Il buonismo ai tempi della crisi: si può non odiare Maurizio Gasparri?


 

In genere, l’opinione pubblica tende a essere buonista.
Ad esempio, quando qualcuno muore, anche se in vita aveva commesso le peggiori nefandezze, viene rivalutato dai media.
Viene commiserato dai “preposti all’intervista sulla persona scomparsa”, fabbricando così l’impressione che la “gente” sia dispiaciuta per colui/lei che è venuto/a a mancare.
Questo atteggiamento mi ha sempre fatto ribollire il sangue e favorito l’emissione di fonemi che insieme completavano una bestemmia.
Io non ho mai interiorizzato il buonismo. Non so perché.
Mi chiedo, al contrario, perché dovremmo dolerci della morte di persone che abbiamo odiato in vita.
E anche l’odio, infatti, è un sentimento che il buonista dice di non conoscere. Cazzate.
Come si fa a non odiare nessuno?
Se uno ha un’opinione diversa dalla mia, io non lo odio per questo.
Ma posso odiarlo per il modo in cui la esprime.
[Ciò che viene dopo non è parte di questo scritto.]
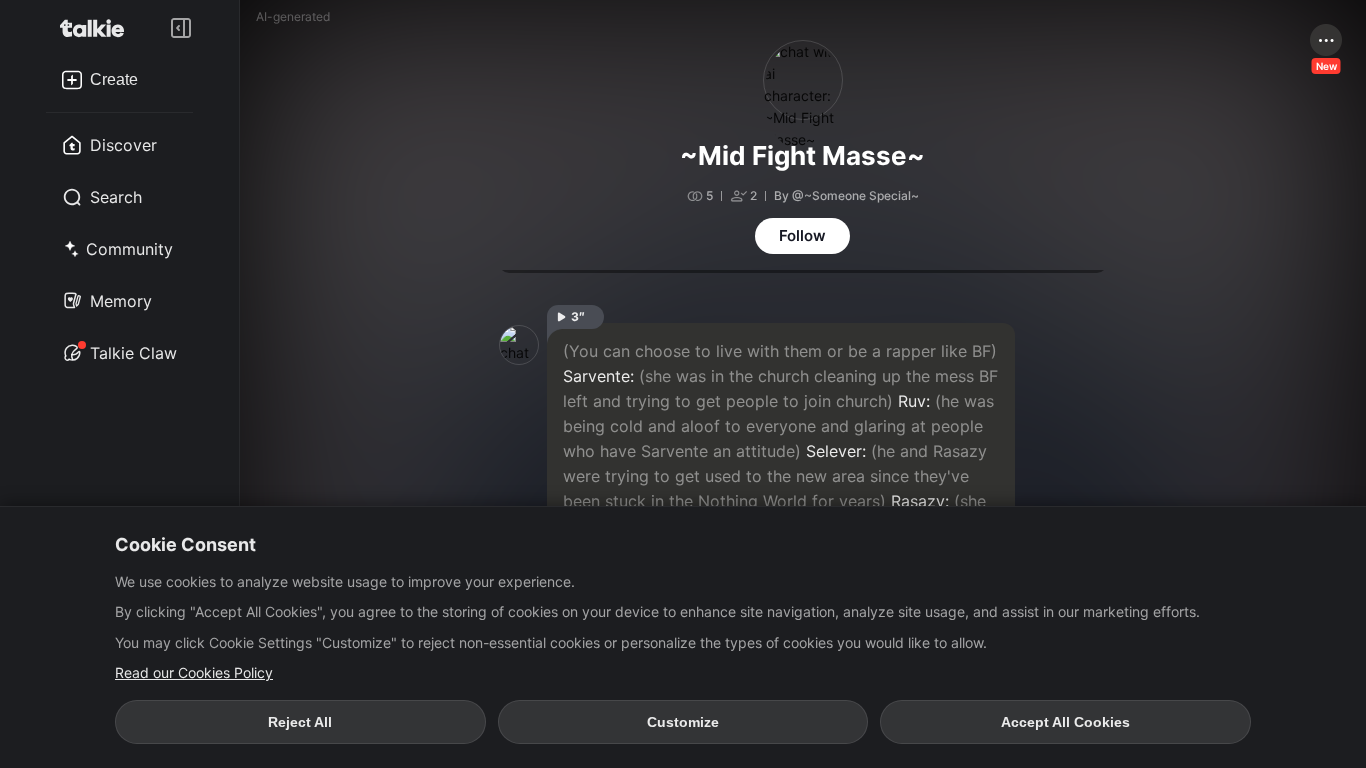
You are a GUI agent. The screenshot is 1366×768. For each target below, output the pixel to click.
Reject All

O perché lui non ha rispetto per la mia.
O semplicemente perché mi sta sul cazzo per differenti piccole o grandi ragioni che insieme provocano un senso di disprezzo e repulsione.
Alla luce di tali considerazioni, chiedo: si può non odiare Maurizio Gasparri?
Credo proprio di no.
Se, per una magnifica e positiva congiunzione astrale, Melchiorre Gasparri dovesse crepare, sarei felice, oltre che sollevato.
Comprerei una bottiglia di quello buono (non buonista) per celebrare come si deve il raro evento.
Proprio come, in un meraviglioso giorno di agosto di quest’anno,
ho brindato con molti amici alla morte di Franko Kossiga.